In 2006, Americans age 65 and over who identify themselves as Hispanic or Latino comprise 6.4% of all older Americans. There were an estimated 2.4 million older adults in this category in 2006 (U.S. Census Bureau, Population Estimates and Projections).

By 2050, the Hispanic population is projected to comprise 18% of the older population. By 2028, the Hispanic population aged 65 and older is expected to be the largest racial/ethnic minority in this age group. The older Hispanic/Latino population is expected to grow more quickly than other ethnic minority groups from over 2 million in 2005 to 15 million in 2050, so by 2028, it is projected that the 65 and older population will surpass the non-Hispanic Black population in that age category.

Table 1 and Figure 1 compare the percentage of each of the total ethnic populations that are 65 and over. Cuban older adults represent the oldest cohort when compared to the other subgroups and make up a higher percentage of elderly over 65 compared to the overall elder population.

Age 85 and Older

The U.S. Census Bureau reports that the population age 85 and older is expected to increase from 5.3 million in 2006 to almost 21 million in 2050. The Hispanic/Latino population 80 and older is expected to increase from 3% in 1990 to 14% in 2050.  The Parent Support Ratio (PSR) represents the number of persons 80 years and over per 100 persons aged 50-64 years of a specific racial/ethnic group. By mid-century, the PSR for the Hispanic population is expected to triple from 11.3 to 36.4 (U.S. Bureau of the Census, 1993).

Centenarians

The overall numbers of US Centenarians are expected to rise significantly between now and 2050.  A 2003 census projection it is expected that the centenarians will comprise of 1.1 million in 2050. This projection is an increase of an earlier projection made of 834,000. (Gerontological Research Group, 2008)

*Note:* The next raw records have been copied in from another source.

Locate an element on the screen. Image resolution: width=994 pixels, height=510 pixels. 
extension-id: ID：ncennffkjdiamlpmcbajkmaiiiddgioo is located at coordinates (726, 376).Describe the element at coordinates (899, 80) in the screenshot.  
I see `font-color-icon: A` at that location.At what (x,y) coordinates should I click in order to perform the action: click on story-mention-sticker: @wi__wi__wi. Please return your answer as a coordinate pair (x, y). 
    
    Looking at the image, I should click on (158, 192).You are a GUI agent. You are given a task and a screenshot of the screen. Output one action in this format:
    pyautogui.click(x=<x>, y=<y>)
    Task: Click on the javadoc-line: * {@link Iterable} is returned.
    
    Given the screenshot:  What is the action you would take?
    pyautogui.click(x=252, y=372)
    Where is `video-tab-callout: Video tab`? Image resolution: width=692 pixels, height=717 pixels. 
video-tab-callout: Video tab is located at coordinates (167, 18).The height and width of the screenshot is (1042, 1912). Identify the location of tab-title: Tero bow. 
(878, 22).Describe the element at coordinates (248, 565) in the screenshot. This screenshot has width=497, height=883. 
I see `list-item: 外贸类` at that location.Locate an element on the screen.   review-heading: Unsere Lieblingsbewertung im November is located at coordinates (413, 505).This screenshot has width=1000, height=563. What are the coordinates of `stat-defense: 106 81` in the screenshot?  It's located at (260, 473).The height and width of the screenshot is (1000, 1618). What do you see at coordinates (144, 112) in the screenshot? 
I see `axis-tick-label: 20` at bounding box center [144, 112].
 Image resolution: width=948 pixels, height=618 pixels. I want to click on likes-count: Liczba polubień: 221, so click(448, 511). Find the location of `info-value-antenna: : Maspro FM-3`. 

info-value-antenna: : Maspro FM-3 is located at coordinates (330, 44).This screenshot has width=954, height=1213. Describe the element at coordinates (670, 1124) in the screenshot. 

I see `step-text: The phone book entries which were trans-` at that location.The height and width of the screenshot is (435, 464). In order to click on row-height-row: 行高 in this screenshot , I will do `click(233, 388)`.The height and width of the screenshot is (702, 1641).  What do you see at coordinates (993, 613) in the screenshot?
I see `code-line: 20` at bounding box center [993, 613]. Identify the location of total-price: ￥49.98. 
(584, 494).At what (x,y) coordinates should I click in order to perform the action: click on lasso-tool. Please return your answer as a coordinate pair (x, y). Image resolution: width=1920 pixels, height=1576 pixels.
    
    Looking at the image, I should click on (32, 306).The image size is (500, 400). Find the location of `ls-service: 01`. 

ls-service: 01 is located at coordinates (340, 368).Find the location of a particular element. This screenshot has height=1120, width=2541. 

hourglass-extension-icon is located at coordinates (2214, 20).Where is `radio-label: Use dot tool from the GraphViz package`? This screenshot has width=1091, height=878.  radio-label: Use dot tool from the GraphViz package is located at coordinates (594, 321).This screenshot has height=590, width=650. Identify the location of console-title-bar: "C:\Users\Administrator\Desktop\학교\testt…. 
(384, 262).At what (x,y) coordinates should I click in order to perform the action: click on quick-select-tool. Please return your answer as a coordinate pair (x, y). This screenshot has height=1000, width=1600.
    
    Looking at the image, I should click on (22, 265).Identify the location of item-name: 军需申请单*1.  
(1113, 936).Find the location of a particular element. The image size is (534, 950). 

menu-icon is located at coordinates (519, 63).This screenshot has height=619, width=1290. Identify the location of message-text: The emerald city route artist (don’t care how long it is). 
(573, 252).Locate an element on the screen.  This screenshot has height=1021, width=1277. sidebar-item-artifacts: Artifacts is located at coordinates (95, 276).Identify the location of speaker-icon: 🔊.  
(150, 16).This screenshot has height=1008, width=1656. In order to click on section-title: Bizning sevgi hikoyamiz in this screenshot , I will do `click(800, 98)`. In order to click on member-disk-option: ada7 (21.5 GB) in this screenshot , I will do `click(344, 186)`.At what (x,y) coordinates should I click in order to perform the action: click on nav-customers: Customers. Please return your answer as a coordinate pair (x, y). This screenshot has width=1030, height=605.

Almost two decades ago the population of Hispanic/Latino elders over the age of 100—or the centenarians—comprised less than 1% of the total centenarians of all races and ethnic groups. The percent of Hispanic/Latino centenarians is expected to significantly increase by the year 2050 to over 19%. Table 2 illustrates the growth of this population compared to other ethnic/racial groups. This aging cohort may have significant disabilities requiring more care, and family caregivers may require more support and resources (Angel & Whitfield, 2007).

Age Compared to other Ethnic Groups

The overall Hispanic/Latino population is relatively young compared to other ethnic groups with the exception of the Cuban population. The median age of the various Hispanic/Latino groups reflect the differences in fertility rates and immigration patterns. The median age of Mexican Americans is 23.6 followed by Puerto Ricans with a median age of 26.8 and Central/South Americans with 28.4. Cubans have the highest median age, 41.1. A significant demographic trend is that the proportion of the Mexican American population under the age of 18 is significantly larger than all other Hispanic/Latino ethnic groups, and also larger than non-Hispanic whites (Angel & Whitfield, 2007; Ramirez, 2004; Villa, Cuellar, Gamel, Yeo, 1993).  This demographic trend has future implications for caregiving dependency ratios.